On January 7, 1953, a Curtiss C-46F Commando operating as Associated Air Transport Flight 1-6-6A, returning soldiers home from Korea, crashed into terrain approximately 8 miles west of Fish Haven, Idaho, killing all 40 people on board. The plane had descended into an area of severe icing, causing ice to form on the wing, eventually crashing into the bottom of a ravine.

An oddity of the accident was that the US military arranged for many aircraft to return a large group of soldiers home and boarded them in alphabetic order. All soldiers on this flight thus had last names beginning with the letters H, J and K.

== Accident ==
The flight departed Boeing Field at 12:50 AM MST, and proceeded en route to Cheyenne Airport. It was carrying 37 U.S. soldiers participating in the Korean War who were returning home to Fort Jackson in South Carolina. The flight was completely routine through 3:58 AM MST when the aircraft reported passing over Malad City at 13,000 ft, and estimated that it would reach Rock Springs at 4:45 AM. No further communications were received from the accident aircraft. The aircraft was later found to have impacted several pine trees at about 8,500 ft, slid down a ravine, and collided with the base of a hill on the other side of the ravine.

== Airline ==

Associated Air Transport was a small irregular air carrier founded in 1947 by aviation pioneer Charles F. Blair Jr.. By the time of the crash the airline had passed into other hands and was, at the time, based in San Antonio, Texas with a fleet that comprised two C-46 aircraft.

== Aircraft ==
Curtiss C-46F MSN 22395, registration N1648M was leased from the United States Air Force and had previously been operated by Seaboard and Western and Skyways International. It had first flown in 1945, and at the time of the accident, the aircraft had 1941 airframe hours.

== Investigation ==
The investigation was significantly hampered by deep snow. It took five days to find the crash; USAF paramedics immediately parachuted onto the site, confirming the identity of the aircraft and lack of surviviors. The full accident team arrived at the location over the next two days. The military guarded the site until the investigation was complete in June.

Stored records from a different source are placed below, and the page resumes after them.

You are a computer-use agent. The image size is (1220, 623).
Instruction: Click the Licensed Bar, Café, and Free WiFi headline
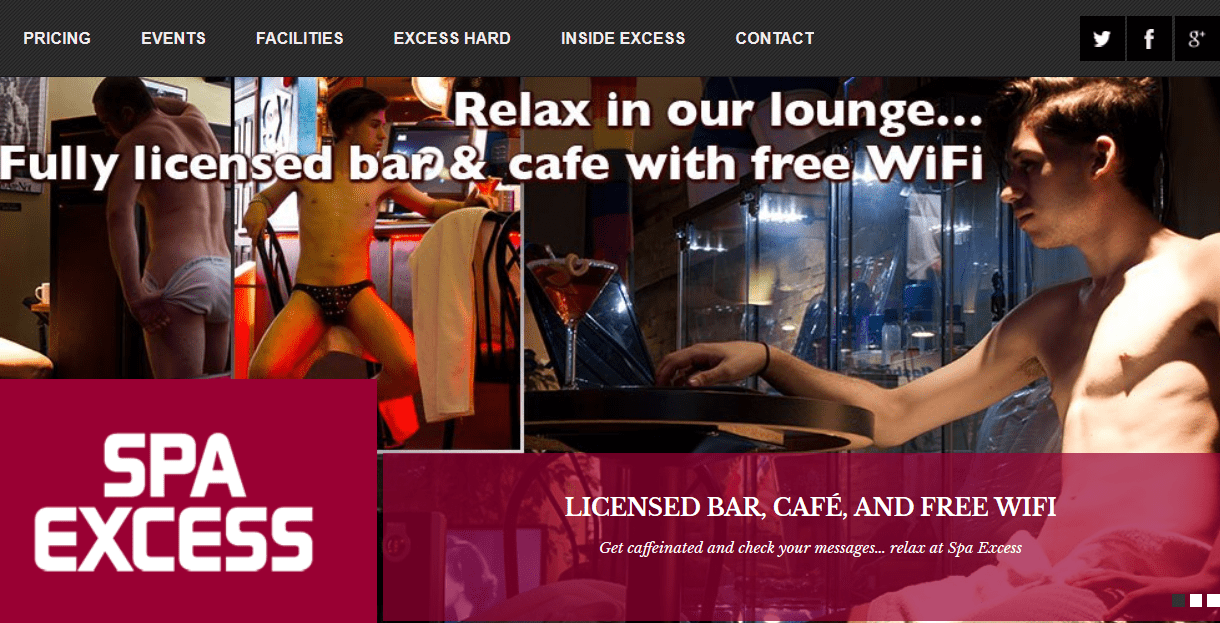coord(810,507)
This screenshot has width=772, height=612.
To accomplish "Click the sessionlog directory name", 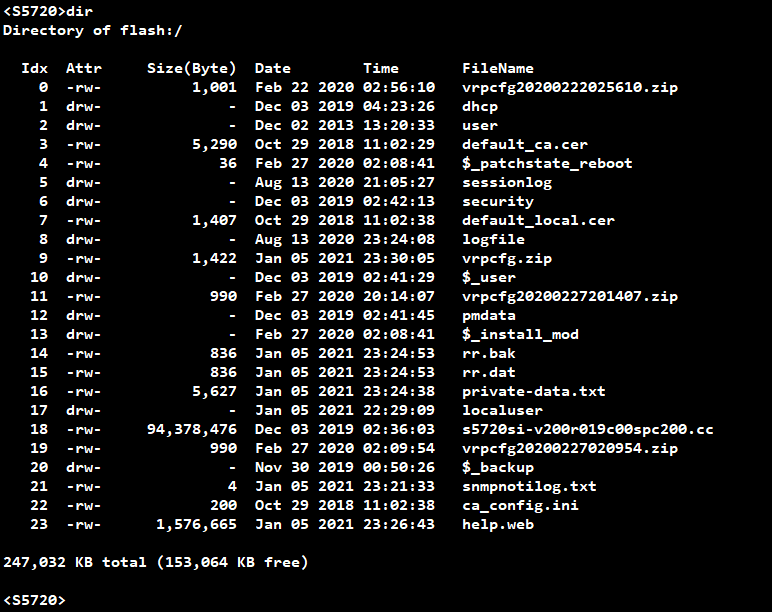I will 507,183.
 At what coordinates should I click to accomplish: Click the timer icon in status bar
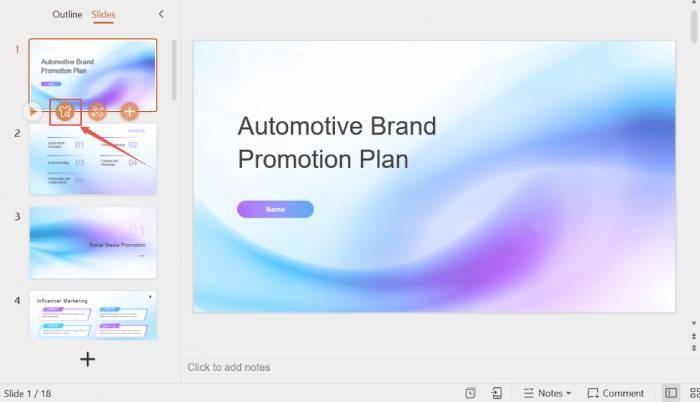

The aircraft, crew and airline were all determined to be properly certificated and the crew had sufficient rest time before the flight. No problems were identified with the maintenance condition of the aircraft, nor was there any evidence of fire. The aircraft did depart Seattle about 400 lbs over its 45,000lb maximum permitted takeoff weight but by the time of the crash it was several thousand pounds below the maximum due to fuel consumption. The crew had also been properly briefed about forecast en-route weather conditions.

The aircraft crashed into terrain at about 8,500 ft, despite being cleared to fly at 13,000 ft. The investigation determined that, while flying near the mountains in between Malad City and Bear Lake, the aircraft inadvertently entered an area of ice and turbulence. The board was unable to determine why the crew did not request a higher altitude. Ice formed on the wings, leading to a decrease in aircraft performance, descent and, ultimately, the crash at 8,500 ft.

== Causes ==
The investigators determined that the aircraft experienced severe turbulence and wing icing, which led to the aircraft's crash. However, the investigators were unable to determine the reason for the aircraft's descent into severe turbulence and icing conditions.